• [GIVEN EXERCISE 1] Do the following statements agree with the page on Theory of Mind for explainable human-robot interaction? For each, answer yes or no and quote the deciding words of the page. (a) The paper assesses existing ToM research in HRI against the seven criteria of the VXAI framework. (b) ToM and XAI are described as forming one unified research community. (c) Code for the paper is listed as available.

--- Start EXTRACTED TEXT ---

Skip to content

Theory of Mind for Explainable Human-Robot Interaction

Conference: AAAI 2026 arXiv: 2512.23482 Code: None Area: Robotics Keywords: Theory of Mind, Explainable AI, Human-Robot Interaction, VXAI Framework, User-Centered Evaluation

TL;DR

This paper proposes positioning Theory of Mind (ToM) as a form of Explainable AI (XAI), systematically evaluates existing ToM research in HRI using the seven criteria of the VXAI framework, identifies critical deficiencies (most notably the absence of fidelity assessment), and advocates for integrating ToM into XAI frameworks to achieve user-oriented explanations.

Background & Motivation

As human-robot interaction (HRI) becomes increasingly prevalent, researchers have naturally sought human-like interaction strategies to make robot behavior more intelligible. This has motivated the adoption of Theory of Mind (ToM) in HRI.

What is ToM? ToM refers to the human capacity to attribute mental states—such as beliefs, desires, and intentions—to oneself and others in order to predict and explain behavior. When embedded in robots, ToM enables robots to infer and respond to users' mental states, facilitating more natural, adaptive, and transparent interactions.

The Intersection of ToM and XAI: - ToM: Emphasizes understanding and adapting to users' mental states, generating more intuitive and user-friendly explanations. - XAI: Aims to make black-box models more transparent and interpretable, but often neglects user-centered evaluation.

Both share a common goal—making internal reasoning more comprehensible to humans and enhancing human-robot collaboration—yet they remain two largely separate research communities.

--- End EXTRACTED TEXT ---
--- Start EXTRACTED MATERIAL ---

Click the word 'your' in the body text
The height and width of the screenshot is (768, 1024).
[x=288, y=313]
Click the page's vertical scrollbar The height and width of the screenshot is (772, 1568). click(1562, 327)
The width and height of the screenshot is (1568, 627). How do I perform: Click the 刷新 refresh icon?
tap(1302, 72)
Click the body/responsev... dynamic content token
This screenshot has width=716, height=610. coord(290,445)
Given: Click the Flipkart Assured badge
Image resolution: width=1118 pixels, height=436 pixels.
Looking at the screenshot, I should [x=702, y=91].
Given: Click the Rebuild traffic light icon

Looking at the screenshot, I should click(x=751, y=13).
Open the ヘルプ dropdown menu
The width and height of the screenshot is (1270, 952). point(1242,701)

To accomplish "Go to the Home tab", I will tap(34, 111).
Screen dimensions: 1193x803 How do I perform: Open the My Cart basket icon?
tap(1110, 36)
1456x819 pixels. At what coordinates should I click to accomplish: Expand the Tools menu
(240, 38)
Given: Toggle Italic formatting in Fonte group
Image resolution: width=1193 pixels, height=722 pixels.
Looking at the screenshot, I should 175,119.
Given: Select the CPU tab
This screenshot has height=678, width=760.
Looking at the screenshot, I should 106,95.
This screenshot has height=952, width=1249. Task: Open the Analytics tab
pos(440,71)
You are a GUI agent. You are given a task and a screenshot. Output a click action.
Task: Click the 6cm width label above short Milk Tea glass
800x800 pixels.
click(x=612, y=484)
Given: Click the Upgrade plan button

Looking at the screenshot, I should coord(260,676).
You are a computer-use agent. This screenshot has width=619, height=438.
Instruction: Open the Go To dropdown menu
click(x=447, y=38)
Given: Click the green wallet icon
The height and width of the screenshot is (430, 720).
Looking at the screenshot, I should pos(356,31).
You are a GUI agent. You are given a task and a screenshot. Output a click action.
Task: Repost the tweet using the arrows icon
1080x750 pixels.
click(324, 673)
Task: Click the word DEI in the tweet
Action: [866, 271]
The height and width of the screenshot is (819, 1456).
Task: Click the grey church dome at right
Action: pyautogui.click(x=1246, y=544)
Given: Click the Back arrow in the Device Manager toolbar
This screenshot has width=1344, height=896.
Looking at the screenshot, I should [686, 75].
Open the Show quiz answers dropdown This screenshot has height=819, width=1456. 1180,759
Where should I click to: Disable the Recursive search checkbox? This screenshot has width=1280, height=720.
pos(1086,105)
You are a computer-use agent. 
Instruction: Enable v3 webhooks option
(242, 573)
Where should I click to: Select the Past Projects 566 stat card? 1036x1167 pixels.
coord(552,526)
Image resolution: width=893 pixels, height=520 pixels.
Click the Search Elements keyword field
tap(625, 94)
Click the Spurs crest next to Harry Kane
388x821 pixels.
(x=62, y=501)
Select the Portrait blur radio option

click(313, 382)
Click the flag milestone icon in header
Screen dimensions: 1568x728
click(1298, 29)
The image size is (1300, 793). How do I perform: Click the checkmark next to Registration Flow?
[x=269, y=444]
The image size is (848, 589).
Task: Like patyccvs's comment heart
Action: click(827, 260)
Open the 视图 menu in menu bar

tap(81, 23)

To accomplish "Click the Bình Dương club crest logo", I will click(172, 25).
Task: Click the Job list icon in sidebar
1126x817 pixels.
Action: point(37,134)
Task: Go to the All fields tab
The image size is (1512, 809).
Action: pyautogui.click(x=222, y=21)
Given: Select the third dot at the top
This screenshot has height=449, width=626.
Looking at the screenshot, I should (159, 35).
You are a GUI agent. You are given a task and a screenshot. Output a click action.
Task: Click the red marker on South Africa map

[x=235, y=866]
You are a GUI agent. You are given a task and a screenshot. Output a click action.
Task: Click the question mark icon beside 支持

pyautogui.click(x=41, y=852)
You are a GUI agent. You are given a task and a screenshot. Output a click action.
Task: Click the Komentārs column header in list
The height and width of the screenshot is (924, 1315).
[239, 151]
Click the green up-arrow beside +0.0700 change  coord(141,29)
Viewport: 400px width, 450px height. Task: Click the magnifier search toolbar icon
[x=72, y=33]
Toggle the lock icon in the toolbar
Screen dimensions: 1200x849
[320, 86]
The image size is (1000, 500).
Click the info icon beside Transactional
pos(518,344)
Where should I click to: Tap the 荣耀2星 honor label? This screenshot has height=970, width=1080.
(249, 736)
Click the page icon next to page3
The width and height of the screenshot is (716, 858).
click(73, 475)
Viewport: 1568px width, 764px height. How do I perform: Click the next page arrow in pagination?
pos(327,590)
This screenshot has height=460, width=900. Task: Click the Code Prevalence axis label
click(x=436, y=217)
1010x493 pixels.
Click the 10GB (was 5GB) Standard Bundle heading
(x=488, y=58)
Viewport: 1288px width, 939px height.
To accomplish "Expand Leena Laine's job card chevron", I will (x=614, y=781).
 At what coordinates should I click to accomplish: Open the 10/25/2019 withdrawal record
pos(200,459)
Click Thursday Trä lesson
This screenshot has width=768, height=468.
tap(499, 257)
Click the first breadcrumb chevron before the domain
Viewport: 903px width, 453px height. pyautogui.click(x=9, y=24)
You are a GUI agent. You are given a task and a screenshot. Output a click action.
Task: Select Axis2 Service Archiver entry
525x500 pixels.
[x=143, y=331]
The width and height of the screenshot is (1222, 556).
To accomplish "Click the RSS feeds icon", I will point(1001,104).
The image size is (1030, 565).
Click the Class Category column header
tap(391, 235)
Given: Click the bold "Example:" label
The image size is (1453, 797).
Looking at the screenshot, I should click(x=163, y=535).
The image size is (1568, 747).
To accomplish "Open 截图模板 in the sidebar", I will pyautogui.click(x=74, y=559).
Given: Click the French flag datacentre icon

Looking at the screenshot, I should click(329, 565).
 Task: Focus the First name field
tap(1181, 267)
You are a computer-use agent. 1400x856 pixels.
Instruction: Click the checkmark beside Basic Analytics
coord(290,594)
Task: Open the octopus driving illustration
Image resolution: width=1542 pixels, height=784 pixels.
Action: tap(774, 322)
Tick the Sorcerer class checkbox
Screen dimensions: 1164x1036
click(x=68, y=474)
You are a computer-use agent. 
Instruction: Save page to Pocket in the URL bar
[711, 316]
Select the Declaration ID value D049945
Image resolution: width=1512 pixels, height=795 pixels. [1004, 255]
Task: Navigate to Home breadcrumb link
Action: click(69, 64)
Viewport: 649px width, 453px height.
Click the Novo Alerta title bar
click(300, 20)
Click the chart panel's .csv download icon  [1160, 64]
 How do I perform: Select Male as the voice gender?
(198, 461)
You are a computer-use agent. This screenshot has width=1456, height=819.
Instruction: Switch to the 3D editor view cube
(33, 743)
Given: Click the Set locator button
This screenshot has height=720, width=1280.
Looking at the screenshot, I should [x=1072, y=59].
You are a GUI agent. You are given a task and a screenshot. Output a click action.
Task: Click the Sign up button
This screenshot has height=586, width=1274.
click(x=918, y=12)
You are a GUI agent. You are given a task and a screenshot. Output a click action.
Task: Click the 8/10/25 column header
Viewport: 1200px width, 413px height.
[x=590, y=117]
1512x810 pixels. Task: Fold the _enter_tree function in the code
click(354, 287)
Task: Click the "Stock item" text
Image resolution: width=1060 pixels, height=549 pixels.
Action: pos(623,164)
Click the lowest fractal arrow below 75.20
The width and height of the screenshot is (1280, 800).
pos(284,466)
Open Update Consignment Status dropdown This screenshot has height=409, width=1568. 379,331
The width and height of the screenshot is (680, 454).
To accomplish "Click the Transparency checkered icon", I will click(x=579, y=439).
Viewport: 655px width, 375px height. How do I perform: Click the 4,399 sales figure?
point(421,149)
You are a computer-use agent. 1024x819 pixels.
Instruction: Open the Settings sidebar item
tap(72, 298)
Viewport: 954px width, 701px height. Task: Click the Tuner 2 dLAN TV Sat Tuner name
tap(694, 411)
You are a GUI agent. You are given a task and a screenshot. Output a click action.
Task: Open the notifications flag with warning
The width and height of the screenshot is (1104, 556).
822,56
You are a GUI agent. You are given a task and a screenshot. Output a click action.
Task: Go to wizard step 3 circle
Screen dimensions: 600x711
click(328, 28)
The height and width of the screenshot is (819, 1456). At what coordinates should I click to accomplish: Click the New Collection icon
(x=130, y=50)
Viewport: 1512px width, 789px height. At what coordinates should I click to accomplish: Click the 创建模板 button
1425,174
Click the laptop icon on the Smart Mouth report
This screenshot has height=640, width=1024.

--- End EXTRACTED MATERIAL ---

• [GIVEN EXERCISE 2] Turn the records, from the line containing "The width and height of the screenshot is (680, 454)." through the end of the records, into a numbered list, leaving out blank lines.

• [CORRECT RESPONSE 1]
(a) Yes: "systematically evaluates existing ToM research in HRI using the seven criteria of the VXAI framework"
(b) No: "yet they remain two largely separate research communities"
(c) No: "Code: None"

• [CORRECT RESPONSE 2]
1. The width and height of the screenshot is (680, 454).
2. To accomplish "Click the Transparency checkered icon", I will click(x=579, y=439).
3. Viewport: 655px width, 375px height. How do I perform: Click the 4,399 sales figure?
4. point(421,149)
5. You are a computer-use agent. 1024x819 pixels.
6. Instruction: Open the Settings sidebar item
7. tap(72, 298)
8. Viewport: 954px width, 701px height. Task: Click the Tuner 2 dLAN TV Sat Tuner name
9. tap(694, 411)
10. You are a GUI agent. You are given a task and a screenshot. Output a click action.
11. Task: Open the notifications flag with warning
12. The width and height of the screenshot is (1104, 556).
13. 822,56
14. You are a GUI agent. You are given a task and a screenshot. Output a click action.
15. Task: Go to wizard step 3 circle
16. Screen dimensions: 600x711
17. click(328, 28)
18. The height and width of the screenshot is (819, 1456). At what coordinates should I click to accomplish: Click the New Collection icon
19. (x=130, y=50)
20. Viewport: 1512px width, 789px height. At what coordinates should I click to accomplish: Click the 创建模板 button
21. 1425,174
22. Click the laptop icon on the Smart Mouth report
23. This screenshot has height=640, width=1024.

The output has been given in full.